I'm sure for most people the thought of violence to advocate social change is as alien as it is reprehensible, and I include myself among that group; but that does not mean I can't see how it could happen.
Have you ever been in a restaurant trying to get service and the waitress seems to be ignoring you? You've done everything possible to catch her eye save for standing up and shouting, and that begins to seem like a perfectly reasonable choice no matter what decorum or social mores say. In fact, sending up a flare might all of a sudden look good.
Now suppose that, day in and day out, you work to try and relieve poverty and crime in a poor neighbourhood. Day after day you beat your head against the door of politicians and bureaucrats who don't do anything. For the most part they even deny there is anything wrong in world. Nobody is willing to meet your eye and does their best to ignore you and the problems you want to tell them about.

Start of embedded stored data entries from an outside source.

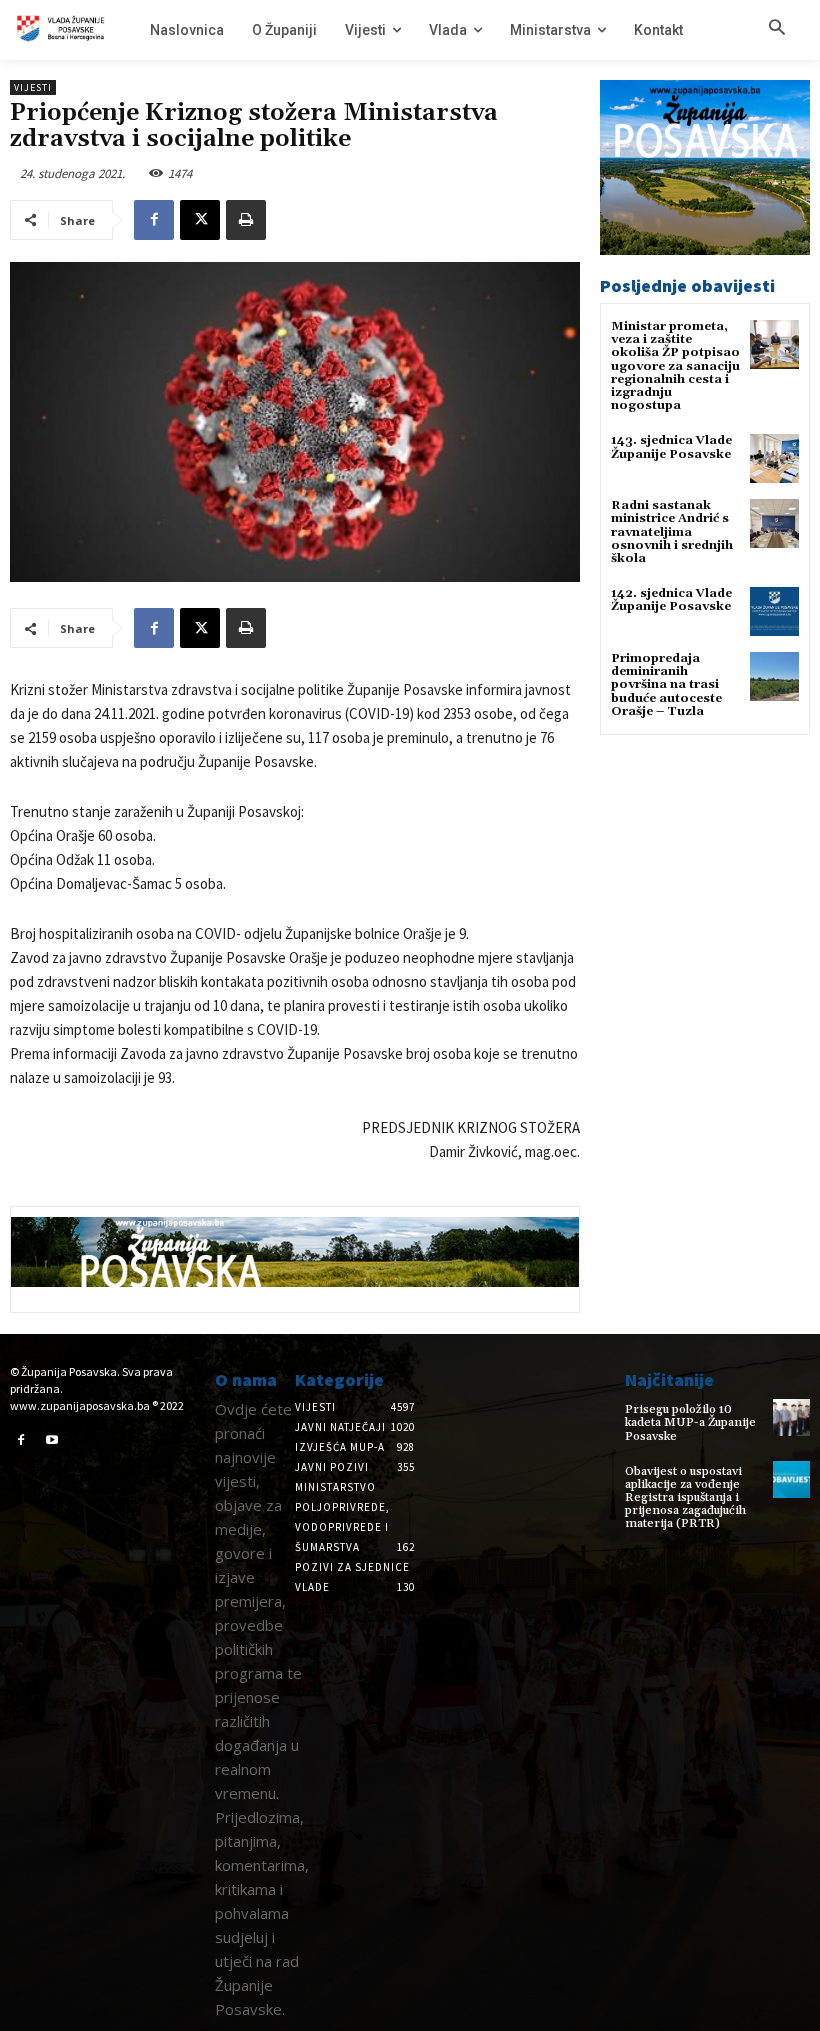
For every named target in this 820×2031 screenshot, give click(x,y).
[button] (777, 29)
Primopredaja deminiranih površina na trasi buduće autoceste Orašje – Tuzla (666, 685)
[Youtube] (53, 1441)
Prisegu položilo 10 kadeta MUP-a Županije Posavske (690, 1422)
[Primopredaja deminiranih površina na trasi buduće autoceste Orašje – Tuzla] (774, 676)
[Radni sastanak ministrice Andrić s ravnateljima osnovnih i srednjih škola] (774, 523)
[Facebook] (154, 220)
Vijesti (33, 87)
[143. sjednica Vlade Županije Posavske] (774, 458)
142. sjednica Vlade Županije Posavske (671, 600)
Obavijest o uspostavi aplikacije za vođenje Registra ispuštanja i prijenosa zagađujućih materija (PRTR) (685, 1498)
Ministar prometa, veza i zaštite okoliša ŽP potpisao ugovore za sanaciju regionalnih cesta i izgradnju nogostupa (675, 366)
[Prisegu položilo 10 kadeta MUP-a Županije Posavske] (791, 1417)
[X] (200, 220)
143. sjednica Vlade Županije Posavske (671, 447)
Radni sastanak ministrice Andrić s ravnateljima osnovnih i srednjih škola (672, 532)
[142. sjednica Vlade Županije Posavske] (774, 611)
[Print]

You try screaming and shouting and letter writing campaigns, and still another child joins a gang instead of going to school, another person dies of a drug overdose, and another single mother has to choose between feeding her child or paying to keep the electricity on in her apartment.
And nobody listens.
How big a noise do you have to make to get anybody's attention? What will it take to make people hear the information you have? There are people eating dog food while others pay three million dollars on interior design and nobody seems to think there's anything wrong.

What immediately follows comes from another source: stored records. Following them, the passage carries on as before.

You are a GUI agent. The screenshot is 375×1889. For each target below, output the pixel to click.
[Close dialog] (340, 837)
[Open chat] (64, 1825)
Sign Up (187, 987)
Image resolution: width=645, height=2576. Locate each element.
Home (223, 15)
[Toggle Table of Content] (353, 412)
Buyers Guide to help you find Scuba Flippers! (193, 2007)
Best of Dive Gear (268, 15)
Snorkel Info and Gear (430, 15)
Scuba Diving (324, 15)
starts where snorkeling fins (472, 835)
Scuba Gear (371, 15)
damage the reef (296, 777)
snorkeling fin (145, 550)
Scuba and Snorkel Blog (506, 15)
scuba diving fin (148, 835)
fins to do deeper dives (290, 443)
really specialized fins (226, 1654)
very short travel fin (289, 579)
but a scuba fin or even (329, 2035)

What does it take to be noticed? How can you get past the I-Pods and cell phones to make them aware? The government uses violence when they want to solve things: the invasions of Afghanistan and Iraq, The War on Terror, The War on Drugs, and capital punishment is how they answer their need to be heard. So why not follow their example?







Article comments
1 - Elvira Black
Great piece, Richard. This puts me in mind of a book called "The Gift of Fear" by Gavin deBecker (if memory serves)--one of the leading experts in stalkers, serial killers, et. al. In order for him to get inside the mind of even the most depraved criminal, he has to be able to imagine the world through the killer's eyes. This kind of empathy, if you will, is a positive force, though it "embraces" an evil one.

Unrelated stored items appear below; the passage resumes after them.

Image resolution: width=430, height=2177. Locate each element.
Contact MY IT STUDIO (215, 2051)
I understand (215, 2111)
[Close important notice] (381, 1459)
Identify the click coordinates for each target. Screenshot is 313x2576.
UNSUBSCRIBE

The author also challenges readers to think of the most horrible things one person could do to another--and then says if you can imagine it, there is someone out there who has done it--and worse. The point being we all have the capacity to think violent thoughts, as well as commit therm--but only some of us have the empathy and insight to turn that terrible knowledge into something constructive and positive--despite the horrific frustrations.